Cooling a Process Line of Sample Coolers
Maintaining a sample temperature suitable for analysis is critical because the accuracy of most online instruments will drift as the temperature of the sample increases from 77oF (25oC). Even though many instruments have automatic temperature and solution compensation, it is difficult for most to maintain maximum accuracy when both variables are fluctuating simultaneously. By fixing the sample temperature as close to 77oF as possible, solution measurements can be made more accurately.
In a typical sample panel, the primary sample coolers each will use 7 to 12 gal/min of coolant flow for maximum heat exchange to occur. A bank of coolers for up to 15 sample lines (with a sample cooler per line) will require a flow rate of approximately 120 to 140 gal/min. At some plants, this much flow may be hard to find from a source that is cool enough to use. And, while abundant, use of some closed coolant water sources are counterproductive to the sampling process in that they are too warm to ensure accurate readings from the grab sample or online instrumentation. Furthermore, the heat that is rejected to the coolant system (63,000+ BTU per line, or a million BTUs per panel) can be problematic for the plant coolant system. There is no alternative, however. Without an ample and reasonably cool source of coolant, the sample process cannot proceed, and without proper sampling, the care and surveillance of valuable equipment is limited.
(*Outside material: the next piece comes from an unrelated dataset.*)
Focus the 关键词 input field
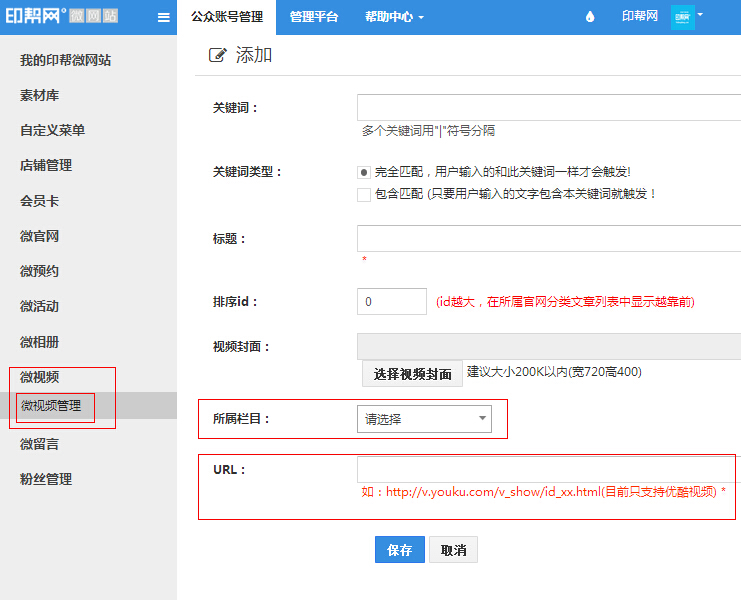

Cooling OptionsBased on the typical heat load from a 15-line sample panel, the primary sample coolers could require 80 to 100 tons worth of coolant an hour. Without access to a suitable closed or auxiliary cooling water source, another source would have to be made available. Possible options include an air-condensing chiller or a small forced-air cooling tower. However, both of these options can be expensive and may consume large amounts of space and energy. While a chiller can control water temperature effectively, the process outlet temperature that most chillers are designed to produce often is too low for primary cooling. (Smaller chillers commonly are used for secondary temperature control of the sample line.) Forced-air cooling towers tend to be large, energy-intensive units that can be costly to purchase and install. Like air-condensing chillers, forced-air cooling towers lose efficiency as the temperature of the surrounding air increases.
Many plants will try to use untreated groundwater or surface water supplies. Such water can be laden with solids or minerals. When the water passes through the shell side of the cooler, solids and minerals can plate out on the interior surfaces if the coolant temperature rises severely (greater than 30oF), thereby insulating the tubing and reducing efficiency.
In many cases, use of an air-cooled heat exchanger or untreated water source may seem to be the only alternative when sufficient plant coolant is not available. However, there is another alternative.
Where abundant, cool surface water sources exist (i.e., river, lake or dam), cooling water isolation skids may be a practical alternative to existing plant streams. These skids are designed to allow the use of high-solids or hard water supplies for cooling a process line or battery of sample coolers without concern that the solids in the raw water supply will precipitate out in the process or shell of the coolers. This type of system isolates the raw water from the process or coolers through the use of an intermediate plate-and-frame heat exchanger. The skid can maintain a relative constant temperature in the closed loop back to the process or coolers despite seasonal raw water temperature changes. In industrial process applications, this may allow for better product consistency. In sampling, the online instrumentation may maintain better accuracy, thereby providing better control of the chemical feed process employed to combat corrosion and steam carryover.
In a skid system, the raw water circuit flow is pumped from the source through the shell side of the exchanger and back to the source. (The raw cooling water to the exchanger must be pressurized, either by gravity or a separate pump.) A manual throttling valve is provided on the inlet side of the raw water circuit to the exchanger for isolation during maintenance and as a means of coarse temperature control.
The closed-loop circuit (process side) routes the flow of clean coolant among the exchanger and the process or coolers. A control valve is placed on the exchanger's outlet so cooled water from the exchanger can be blended with returning flow from the process or coolers to maintain a constant temperature in the process or cooler return line. A pump provides circulation within the loop.
If your process requires regular water sampling and cooling of the samples is required, consider whether a skid-mounted cooling system utilizing cool surface water sources is a viable alternative.